In PostgreSQL, the database server handles both storage and query execution. In Snowflake, they are fully decoupled. Your data lives in cloud object storage (S3 or similar). Compute is provided by virtual warehouses, which are independent clusters you spin up on demand.
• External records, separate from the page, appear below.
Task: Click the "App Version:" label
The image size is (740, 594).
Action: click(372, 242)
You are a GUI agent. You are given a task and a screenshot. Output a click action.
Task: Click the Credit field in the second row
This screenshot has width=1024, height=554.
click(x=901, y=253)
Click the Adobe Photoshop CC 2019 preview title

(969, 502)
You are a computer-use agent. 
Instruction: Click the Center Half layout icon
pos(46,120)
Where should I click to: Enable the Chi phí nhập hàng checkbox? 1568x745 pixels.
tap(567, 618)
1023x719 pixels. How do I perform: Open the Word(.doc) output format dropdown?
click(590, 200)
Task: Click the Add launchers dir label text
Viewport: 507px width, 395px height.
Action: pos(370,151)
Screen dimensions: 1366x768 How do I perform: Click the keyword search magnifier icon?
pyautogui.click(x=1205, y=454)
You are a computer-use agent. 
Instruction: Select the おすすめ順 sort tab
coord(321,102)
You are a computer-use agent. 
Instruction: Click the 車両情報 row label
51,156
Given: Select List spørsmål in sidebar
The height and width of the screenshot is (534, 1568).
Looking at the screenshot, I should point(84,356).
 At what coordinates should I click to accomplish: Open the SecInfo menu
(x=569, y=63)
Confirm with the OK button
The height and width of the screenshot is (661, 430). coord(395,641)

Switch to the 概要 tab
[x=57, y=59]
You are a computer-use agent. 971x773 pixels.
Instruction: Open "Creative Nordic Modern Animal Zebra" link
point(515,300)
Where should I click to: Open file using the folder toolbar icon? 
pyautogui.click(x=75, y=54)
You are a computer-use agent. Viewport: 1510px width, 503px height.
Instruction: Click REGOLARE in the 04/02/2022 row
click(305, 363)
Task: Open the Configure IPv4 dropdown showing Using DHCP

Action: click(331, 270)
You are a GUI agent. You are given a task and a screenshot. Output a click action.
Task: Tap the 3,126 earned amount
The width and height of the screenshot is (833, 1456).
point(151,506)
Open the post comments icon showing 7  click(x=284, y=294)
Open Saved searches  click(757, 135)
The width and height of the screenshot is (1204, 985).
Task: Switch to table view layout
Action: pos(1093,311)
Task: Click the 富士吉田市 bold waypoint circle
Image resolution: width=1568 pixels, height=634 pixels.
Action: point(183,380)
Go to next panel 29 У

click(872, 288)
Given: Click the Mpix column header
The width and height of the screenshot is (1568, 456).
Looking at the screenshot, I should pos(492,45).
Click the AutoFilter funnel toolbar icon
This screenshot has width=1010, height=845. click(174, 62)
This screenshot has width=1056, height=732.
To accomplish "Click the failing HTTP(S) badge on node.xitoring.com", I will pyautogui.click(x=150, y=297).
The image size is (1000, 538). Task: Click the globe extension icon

CREATE WAREHOUSE COMPUTE_WH
  WAREHOUSE_SIZE = 'X-SMALL'
  AUTO_SUSPEND = 60
  AUTO_RESUME = TRUE
  INITIALLY_SUSPENDED = TRUE;

This separation has one critical implication: you only pay for compute when a warehouse is running. A warehouse that stays running 24 hours a day costs 24 times more than one that runs for one hour. Set AUTO_SUSPEND = 60 on every warehouse. 60 seconds of inactivity before suspend is aggressive but appropriate for a batch pipeline that runs once a day.

Warehouse sizing affects query speed directly. An X-SMALL warehouse has 1 server. A LARGE has 8. For a dbt run that builds 30 models in sequence, increasing the warehouse size reduces wall clock time. The credits-per-hour rate also increases, but the total run time drops proportionally, so the cost is roughly the same. Where sizing matters is for parallel workloads: multiple dbt threads, multiple concurrent queries, or large joins that exceed available memory.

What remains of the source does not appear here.